How Can I Make My Mixes More "punchy" ?

Hey there!

I’m having trouble giving my mixes that “punchy” feeling you feel in a lot of commercial tracks.
I was hoping some of you would download the example XRNS I provided (Renoise Beta 5+ only) and perhaps give some tips.

I’d really appreciate some tips and suggestions.

Example XRNS only Mix

Thanks in advance!

One of the options:
http://www.renoise.com/indepth/tutorials/effects/gating/

K… I made some slight changes here:

http://codeitude.com/robosecks/cb.xrns

The reverb on the FX channel was killing the dynamics of the entire track, so I dropped the duration from a ludicrously high number to a mere 379ms… and ditched the predelay altogether. This keeps the nice texture of the reverb, but ditches the insanely long, muddy sustains it was creating. I also put a gate on your sub bass on track 1 … it adds some punch to the low end by creating negative space in between hits. I then took the chorus off the Live break, as the break had quite a bit of punch that the chorus was killing.
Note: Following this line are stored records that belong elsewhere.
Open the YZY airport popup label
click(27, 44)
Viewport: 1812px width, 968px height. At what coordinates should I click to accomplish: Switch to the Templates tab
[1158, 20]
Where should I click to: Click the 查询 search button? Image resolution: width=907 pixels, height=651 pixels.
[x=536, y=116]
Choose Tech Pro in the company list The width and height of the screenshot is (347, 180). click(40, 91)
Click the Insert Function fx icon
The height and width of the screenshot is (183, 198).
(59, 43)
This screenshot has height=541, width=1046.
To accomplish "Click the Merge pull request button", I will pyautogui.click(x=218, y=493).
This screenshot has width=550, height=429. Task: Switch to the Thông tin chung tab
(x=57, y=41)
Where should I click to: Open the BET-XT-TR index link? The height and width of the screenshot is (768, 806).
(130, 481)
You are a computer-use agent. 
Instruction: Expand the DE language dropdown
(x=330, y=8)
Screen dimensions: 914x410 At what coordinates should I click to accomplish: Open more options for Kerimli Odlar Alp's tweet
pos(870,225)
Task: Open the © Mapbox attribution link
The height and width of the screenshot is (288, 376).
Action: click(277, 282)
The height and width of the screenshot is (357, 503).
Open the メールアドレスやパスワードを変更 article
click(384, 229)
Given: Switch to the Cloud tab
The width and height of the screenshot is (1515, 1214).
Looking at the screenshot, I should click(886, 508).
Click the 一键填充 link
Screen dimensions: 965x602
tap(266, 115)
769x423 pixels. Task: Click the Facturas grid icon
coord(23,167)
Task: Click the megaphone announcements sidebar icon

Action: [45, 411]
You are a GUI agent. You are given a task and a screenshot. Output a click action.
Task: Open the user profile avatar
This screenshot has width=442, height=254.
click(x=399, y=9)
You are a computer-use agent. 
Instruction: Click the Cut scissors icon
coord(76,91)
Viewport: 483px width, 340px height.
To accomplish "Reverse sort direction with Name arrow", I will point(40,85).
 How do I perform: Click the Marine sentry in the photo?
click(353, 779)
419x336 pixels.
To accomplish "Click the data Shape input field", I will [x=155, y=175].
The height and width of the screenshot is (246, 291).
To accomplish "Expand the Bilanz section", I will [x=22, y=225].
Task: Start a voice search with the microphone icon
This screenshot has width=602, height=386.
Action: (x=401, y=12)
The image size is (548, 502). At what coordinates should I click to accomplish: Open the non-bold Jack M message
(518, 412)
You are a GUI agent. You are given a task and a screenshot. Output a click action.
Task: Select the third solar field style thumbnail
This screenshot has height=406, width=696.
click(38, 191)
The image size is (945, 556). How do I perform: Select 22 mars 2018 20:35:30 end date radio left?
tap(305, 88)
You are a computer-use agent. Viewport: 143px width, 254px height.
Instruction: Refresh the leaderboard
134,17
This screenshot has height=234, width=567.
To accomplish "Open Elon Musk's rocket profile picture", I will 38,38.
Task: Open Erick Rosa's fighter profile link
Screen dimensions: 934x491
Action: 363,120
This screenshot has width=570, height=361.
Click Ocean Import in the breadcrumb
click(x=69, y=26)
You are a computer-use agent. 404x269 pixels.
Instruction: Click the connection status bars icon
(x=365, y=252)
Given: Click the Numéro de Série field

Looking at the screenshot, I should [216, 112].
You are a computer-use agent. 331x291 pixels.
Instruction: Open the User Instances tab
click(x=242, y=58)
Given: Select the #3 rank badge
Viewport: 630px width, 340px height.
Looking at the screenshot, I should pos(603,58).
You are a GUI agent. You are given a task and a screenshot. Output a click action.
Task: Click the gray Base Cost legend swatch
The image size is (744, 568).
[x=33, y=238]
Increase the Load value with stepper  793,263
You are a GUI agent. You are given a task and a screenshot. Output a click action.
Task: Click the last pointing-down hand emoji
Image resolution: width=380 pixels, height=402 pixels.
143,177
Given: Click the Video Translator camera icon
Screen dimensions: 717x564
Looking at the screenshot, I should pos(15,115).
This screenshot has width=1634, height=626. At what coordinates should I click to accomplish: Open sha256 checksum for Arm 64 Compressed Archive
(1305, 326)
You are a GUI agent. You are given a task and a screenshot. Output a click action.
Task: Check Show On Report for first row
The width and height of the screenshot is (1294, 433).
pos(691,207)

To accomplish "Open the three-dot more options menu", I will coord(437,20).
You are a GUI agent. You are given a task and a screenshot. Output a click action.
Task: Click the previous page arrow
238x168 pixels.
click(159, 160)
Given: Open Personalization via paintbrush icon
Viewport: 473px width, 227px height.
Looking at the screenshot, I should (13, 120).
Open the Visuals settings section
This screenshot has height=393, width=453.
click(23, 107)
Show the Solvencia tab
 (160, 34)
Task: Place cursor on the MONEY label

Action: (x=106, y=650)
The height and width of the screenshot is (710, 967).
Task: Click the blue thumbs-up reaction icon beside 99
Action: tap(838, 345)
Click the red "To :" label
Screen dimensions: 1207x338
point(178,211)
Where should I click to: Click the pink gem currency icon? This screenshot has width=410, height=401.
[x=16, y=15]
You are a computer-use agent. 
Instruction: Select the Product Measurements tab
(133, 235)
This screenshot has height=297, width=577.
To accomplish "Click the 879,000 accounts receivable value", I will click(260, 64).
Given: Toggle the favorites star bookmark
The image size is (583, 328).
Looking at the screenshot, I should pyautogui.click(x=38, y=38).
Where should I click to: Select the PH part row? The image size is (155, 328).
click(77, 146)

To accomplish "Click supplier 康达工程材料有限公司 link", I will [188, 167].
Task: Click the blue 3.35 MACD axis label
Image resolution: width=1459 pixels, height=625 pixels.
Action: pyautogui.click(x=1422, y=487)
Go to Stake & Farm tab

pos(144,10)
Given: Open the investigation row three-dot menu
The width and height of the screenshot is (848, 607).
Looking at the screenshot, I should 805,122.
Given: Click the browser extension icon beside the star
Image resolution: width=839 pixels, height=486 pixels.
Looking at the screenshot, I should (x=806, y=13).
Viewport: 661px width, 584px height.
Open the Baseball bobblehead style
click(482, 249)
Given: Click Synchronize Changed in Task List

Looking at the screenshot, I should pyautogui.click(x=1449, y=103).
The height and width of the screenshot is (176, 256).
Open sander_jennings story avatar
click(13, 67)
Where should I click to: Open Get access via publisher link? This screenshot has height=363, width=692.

Granted, these changes are small, but I think they’ve managed to show a bit of dynamics that were previously hidden.

Now, on to my crazy-assed not-so-professional theory:
When trying to add punch to music, we look at melodies and drums as groupings of “hits”. Each hit can be represented as an ADSR envelope:

The area obscurely marked “tastenanschlag” on this diagram is the length of which the note is playing. The attack is the initial, hopefully strong part of the hit. The decay is the length of time it takes for the initial attack to die. The sustain is the volume level of the hit after the attack is dead, and the release is the death of the sustain.

How does this apply to making a punchy mix? Easy really. The #1 thing that muddies up your mix is sustains and releases that are too loud, or too long. Clearing up your mix is the first step to making it punchy. Make your hits as short as possible. Instrument envelopes are good for this, but also:

NOTE-OFF IS YOUR FRIEND!

I you want lots of sustain, your notes should STILL only sustain only long enough to allow the next note to play. If you want note overlap, don’t use reverb, use delay instead.

REVERB IS THE DEVIL.

What reverb does to mixes is truly evil: It makes your sustains unbearably long, it clouds up the sound spectrum, and it doesn’t allow ANYTHING with dynamics to get through. It’s like a lead blanket smothering your sounds. This is why I say: if you must use reverb, use it sparingly, and keep it as short as possible. Always try using a properly sync’d delay first, as delay often provides more pleasing results anyway.

Make sure to apply ALL of these techniques specifically to your lower end. Sustained bass will muddy a mix faster than you can say “chipmunkgasm”

Now that we’ve cleaned up our sustain problems, we can focus on enhancing attack. There are many ways of doing this. From instrument volume envelopes, to compression tricks (see my noise snare mini-tutorial) to special EQ plugins like Voxengo GlissEQ. Basically, you want to make your attacks as strong as possible so the rhythm of your mix pops through the blanket of sounds.

That’s it in a nutshell. There are many other ways of doing all this shit, from using gates to multiband tools and other various plugins. I’m still learning a lot of stuff myself… Someday, I might write a book on it :P

Too much reverb

Ah well. Byte managed first.

No entirely true. I have “made” my own instrument of using the standard guitar-instrument of Renoise and maxing the reverb. In my opinion it sounds good, and because of that I have used it in a dozen of my songs.

Reverb is god when used properly. Just like anything else being used properly.

Thanks Byte, it does sound much better compared to the original now that I can listen to both versions side by side. Sometimes a “clean” pair of ears is a godsend.
Guess I have to learn to take some audio breaks more regularly.